Rosa Parks & Ammon Bundy, The Oregon Protester, Have Nothing In Common & Here's Why
Four days after a group of armed protesters in Oregon took over a government building to protest what they consider to be unfair land rights imposed by the federal government, the group’s leader Ammon Bundy compared himself to Rosa Parks, the civil rights icon who famously refused to give up her seat on the bus to a white man in 1955, according to the Washington Post. He shared his controversial remark on Twitter early Wednesday morning, writing, “[we] are doing the same thing as Rosa Parks did. We are standing up against bad laws which dehumanize us and destroy our freedom.” But, as many Twitter users have already pointed out, what he and his group are doing differs from Parks’ protest in some pretty significant ways.
Bundy and his militia group — Citizens For Constitutional Reform, as they are now calling themselves — have argued that they are peacefully protesting against what they consider to be an over-reaching and unfair government, according to CNN. As a result, they decided to break into the government-run Malheur National Wildlife Refuge building in Harney County, Oregon, arguing that the refuge has taken over land from 100 ranches. Based on his tweet, Bundy appears to believe that, just as it was unfair for the government to expect Rosa Parks to give up her seat on a bus due to laws that segregated people by race, it is unfair for the government to expect the people of Oregon to give up their land.
We are doing the same thing as Rosa Parks did. We are standing up against bad laws which dehumanize us and destroy our freedom.— Ammon Bundy (@Ammon_Bundy) January 6, 2016
But as the Washington Post aptly pointed out, the circumstances surrounding the two protests are markedly different. Firstly (and most obviously) Parks was protesting legally-sanctioned racism — the law that stated she must give up her seat because of the color of her skin. She wasn’t armed, and she didn’t illegally seize government property. Additionally, she was willing to go to jail and serve time as part of her protest. Bundy and his fellow militia members have very clearly communicated that they will not be going quietly or without a fight, saying “if force is used against us we will defend ourselves.” (With their weapons. Because they have them.)
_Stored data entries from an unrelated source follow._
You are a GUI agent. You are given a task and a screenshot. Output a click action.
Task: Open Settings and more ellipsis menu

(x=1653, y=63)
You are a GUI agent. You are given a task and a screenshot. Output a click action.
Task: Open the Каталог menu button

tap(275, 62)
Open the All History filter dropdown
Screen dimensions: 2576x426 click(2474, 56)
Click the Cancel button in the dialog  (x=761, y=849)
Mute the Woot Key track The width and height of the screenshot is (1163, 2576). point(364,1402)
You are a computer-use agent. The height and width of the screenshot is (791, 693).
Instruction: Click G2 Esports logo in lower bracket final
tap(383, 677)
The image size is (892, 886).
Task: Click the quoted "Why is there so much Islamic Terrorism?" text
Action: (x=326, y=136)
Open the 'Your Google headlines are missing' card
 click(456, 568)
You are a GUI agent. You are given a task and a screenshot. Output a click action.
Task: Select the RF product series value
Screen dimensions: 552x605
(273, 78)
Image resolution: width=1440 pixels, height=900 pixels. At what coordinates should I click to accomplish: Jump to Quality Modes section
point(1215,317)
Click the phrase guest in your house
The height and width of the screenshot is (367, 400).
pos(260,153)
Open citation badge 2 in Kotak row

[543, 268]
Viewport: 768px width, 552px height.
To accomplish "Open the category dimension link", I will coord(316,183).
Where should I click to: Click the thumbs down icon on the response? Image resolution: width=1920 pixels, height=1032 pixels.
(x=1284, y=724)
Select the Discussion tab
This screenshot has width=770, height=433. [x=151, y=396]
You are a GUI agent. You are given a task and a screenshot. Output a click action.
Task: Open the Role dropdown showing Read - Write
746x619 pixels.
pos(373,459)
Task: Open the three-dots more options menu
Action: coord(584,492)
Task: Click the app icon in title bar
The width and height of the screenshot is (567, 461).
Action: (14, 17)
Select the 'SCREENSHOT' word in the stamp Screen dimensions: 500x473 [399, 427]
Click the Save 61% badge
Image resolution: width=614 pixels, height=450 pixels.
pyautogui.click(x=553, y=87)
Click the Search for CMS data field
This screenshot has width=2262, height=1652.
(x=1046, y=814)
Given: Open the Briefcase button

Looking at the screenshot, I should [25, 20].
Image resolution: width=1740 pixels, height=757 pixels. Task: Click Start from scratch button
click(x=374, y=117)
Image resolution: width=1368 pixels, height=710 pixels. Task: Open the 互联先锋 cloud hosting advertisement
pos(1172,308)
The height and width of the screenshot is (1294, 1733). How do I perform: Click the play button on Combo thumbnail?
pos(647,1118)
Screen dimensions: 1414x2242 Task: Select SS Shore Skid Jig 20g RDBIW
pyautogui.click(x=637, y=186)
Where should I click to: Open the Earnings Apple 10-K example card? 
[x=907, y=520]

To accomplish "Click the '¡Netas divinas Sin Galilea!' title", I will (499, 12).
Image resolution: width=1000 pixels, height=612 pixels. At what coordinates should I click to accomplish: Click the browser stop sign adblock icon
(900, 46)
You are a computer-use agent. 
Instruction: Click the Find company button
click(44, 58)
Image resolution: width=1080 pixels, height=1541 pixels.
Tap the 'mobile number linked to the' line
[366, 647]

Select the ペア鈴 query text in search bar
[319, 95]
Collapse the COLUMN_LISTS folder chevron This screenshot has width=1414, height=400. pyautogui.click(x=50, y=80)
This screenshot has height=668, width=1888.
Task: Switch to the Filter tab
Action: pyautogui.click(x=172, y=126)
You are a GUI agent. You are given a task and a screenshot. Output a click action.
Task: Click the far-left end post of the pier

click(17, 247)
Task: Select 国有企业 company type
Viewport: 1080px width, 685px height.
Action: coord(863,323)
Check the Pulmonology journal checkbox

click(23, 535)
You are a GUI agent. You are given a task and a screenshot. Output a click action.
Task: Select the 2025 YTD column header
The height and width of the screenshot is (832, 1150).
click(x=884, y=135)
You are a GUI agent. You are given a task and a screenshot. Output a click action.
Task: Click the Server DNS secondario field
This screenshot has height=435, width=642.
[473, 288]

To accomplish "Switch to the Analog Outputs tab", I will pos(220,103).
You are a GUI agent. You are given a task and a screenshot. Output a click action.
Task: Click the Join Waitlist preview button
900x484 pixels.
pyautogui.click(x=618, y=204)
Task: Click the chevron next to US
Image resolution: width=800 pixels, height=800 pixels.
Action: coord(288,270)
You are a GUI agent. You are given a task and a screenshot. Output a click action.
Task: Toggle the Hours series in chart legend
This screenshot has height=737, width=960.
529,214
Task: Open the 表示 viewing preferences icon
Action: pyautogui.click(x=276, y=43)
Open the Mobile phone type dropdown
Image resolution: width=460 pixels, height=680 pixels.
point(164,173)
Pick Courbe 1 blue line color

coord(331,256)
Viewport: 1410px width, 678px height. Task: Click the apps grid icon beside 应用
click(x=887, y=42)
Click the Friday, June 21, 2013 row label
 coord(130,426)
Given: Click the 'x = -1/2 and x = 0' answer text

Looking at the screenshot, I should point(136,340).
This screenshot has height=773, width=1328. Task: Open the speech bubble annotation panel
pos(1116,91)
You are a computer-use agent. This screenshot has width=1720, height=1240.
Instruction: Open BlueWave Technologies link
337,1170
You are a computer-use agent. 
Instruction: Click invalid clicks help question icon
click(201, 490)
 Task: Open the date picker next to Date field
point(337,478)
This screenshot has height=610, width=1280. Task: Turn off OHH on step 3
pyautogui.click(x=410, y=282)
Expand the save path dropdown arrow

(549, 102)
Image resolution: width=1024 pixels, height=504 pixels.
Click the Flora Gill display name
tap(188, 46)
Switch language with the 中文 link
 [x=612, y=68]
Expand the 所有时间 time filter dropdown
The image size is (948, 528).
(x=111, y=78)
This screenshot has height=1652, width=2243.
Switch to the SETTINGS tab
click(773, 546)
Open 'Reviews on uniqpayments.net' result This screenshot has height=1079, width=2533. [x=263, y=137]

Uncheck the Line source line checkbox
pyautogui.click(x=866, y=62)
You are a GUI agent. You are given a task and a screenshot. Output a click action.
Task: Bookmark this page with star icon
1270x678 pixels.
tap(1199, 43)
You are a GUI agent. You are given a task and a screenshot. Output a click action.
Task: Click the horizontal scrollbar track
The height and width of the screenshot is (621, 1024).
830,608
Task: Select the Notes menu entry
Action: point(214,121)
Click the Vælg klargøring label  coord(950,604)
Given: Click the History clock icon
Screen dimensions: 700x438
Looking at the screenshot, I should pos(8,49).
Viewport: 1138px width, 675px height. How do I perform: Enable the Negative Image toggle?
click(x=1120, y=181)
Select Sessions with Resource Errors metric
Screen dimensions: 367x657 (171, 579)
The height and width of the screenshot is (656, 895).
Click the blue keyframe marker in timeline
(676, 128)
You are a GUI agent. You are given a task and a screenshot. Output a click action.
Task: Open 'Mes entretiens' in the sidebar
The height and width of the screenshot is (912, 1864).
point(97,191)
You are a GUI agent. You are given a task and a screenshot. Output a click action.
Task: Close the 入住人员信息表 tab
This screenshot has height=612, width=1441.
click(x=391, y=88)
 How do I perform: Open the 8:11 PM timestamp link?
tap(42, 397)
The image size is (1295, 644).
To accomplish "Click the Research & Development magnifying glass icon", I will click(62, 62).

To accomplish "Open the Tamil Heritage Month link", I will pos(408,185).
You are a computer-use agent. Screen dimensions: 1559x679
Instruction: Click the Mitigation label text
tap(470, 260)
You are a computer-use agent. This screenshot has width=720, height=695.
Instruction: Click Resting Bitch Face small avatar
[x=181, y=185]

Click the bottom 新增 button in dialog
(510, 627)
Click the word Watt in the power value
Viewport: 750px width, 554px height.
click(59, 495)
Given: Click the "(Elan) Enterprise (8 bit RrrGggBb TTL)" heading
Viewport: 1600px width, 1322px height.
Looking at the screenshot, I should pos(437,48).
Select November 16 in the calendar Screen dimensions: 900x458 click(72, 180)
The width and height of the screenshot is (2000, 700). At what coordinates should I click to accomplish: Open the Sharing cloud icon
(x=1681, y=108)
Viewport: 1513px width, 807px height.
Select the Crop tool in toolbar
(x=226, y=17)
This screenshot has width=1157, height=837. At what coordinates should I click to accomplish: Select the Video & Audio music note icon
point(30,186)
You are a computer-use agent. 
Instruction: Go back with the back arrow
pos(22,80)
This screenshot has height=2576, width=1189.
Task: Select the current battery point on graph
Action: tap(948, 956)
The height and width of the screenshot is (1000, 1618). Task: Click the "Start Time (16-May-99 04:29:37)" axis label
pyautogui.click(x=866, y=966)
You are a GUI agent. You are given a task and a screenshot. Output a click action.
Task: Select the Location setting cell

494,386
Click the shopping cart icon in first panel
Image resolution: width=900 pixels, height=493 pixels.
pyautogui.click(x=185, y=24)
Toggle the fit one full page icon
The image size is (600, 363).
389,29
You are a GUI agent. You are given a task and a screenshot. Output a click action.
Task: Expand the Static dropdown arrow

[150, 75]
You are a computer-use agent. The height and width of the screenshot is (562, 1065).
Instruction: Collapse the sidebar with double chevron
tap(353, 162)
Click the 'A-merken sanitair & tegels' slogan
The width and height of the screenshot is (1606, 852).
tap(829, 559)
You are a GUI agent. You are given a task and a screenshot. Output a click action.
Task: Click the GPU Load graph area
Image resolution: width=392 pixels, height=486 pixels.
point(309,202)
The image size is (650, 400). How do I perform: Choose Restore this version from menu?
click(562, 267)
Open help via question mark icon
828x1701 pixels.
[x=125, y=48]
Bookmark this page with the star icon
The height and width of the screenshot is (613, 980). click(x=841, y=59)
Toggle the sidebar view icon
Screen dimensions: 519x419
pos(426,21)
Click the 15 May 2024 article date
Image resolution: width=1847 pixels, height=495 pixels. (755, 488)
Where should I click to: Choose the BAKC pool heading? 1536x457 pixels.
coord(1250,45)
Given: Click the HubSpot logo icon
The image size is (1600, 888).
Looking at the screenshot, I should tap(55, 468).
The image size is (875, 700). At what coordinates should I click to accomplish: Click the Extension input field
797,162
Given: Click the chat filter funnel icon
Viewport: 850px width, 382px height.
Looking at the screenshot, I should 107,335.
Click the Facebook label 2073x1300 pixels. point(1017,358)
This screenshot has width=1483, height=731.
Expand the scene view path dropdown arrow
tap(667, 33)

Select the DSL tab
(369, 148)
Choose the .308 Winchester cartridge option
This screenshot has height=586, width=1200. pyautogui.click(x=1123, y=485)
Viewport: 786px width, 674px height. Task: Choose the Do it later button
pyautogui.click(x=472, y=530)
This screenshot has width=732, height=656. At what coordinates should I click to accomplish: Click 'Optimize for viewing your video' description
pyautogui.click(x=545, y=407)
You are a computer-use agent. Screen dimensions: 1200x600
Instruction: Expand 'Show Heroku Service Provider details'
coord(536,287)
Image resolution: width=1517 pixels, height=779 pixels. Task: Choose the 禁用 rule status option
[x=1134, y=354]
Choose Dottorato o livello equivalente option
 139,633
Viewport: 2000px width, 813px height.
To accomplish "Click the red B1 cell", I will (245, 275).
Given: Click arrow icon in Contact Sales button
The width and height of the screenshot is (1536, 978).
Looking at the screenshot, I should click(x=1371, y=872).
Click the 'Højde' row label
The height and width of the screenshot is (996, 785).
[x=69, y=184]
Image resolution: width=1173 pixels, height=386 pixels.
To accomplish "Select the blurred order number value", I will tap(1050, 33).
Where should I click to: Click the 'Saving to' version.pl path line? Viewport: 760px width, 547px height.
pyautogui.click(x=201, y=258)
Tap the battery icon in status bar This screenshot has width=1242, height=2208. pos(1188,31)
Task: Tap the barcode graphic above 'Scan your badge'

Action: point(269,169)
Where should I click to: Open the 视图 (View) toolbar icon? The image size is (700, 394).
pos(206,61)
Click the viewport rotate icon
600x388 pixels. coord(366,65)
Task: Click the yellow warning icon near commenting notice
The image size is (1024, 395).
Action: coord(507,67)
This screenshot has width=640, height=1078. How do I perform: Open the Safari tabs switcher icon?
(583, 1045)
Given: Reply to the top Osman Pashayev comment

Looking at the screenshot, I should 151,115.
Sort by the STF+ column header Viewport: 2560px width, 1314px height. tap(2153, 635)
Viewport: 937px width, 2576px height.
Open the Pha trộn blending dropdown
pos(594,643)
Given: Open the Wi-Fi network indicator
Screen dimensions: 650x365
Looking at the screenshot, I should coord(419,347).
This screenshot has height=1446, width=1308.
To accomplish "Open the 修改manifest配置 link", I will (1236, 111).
Unsurprisingly, his comment has caused much debate on social media, with people outraged at the comparison:
Nice try. Rosa Parks didn't hijack a bus with an assault rifle because she didn't want to pay the bus fare. @Ammon_Bundy— Matthew Chapman (@fawfulfan) January 6, 2016
Someone tell Ammon Bundy that Rosa Parks sought to be fully covered and protected by the law, not to be above the law.— HelenofIbadan (@HelenofIbadan) January 6, 2016
Rosa Parks resisted a state structurally designed to kill her. Ammon Bundy wants more from a state structurally designed to benefit him.— Eric Ritskes (@eritskes) January 6, 2016
.@Ammon_Bundy Rosa Parks didn't take over a city bus with an assault rifle, you oaf. But you wouldn't understand nonviolence & democracy.— CSGV (@CSGV) January 6, 2016
@Ammon_Bundy Rosa Parks was armed with courage. And when she was arrested, she complied with law enforcement. You sir, are NO Rosa Parks.— Afriend InHR (@AfriendInHR) January 6, 2016
Response to black women like Rosa Parks when fighting for their freedom vs response to Ammon Bundy fighting for his. pic.twitter.com/ETVKH8CRbp— Terrell J. Starr (@Russian_Starr) January 6, 2016
Some have questioned whether the Twitter account linked to Ammon Bundy is indeed his — it hasn’t been verified by Twitter, and was briefly suspended. But one thing seems clear: despite the backlash, it seems like Bundy absolutely believes that his protest is fair and within his rights. And it doesn’t look like he’ll be backing down any time soon.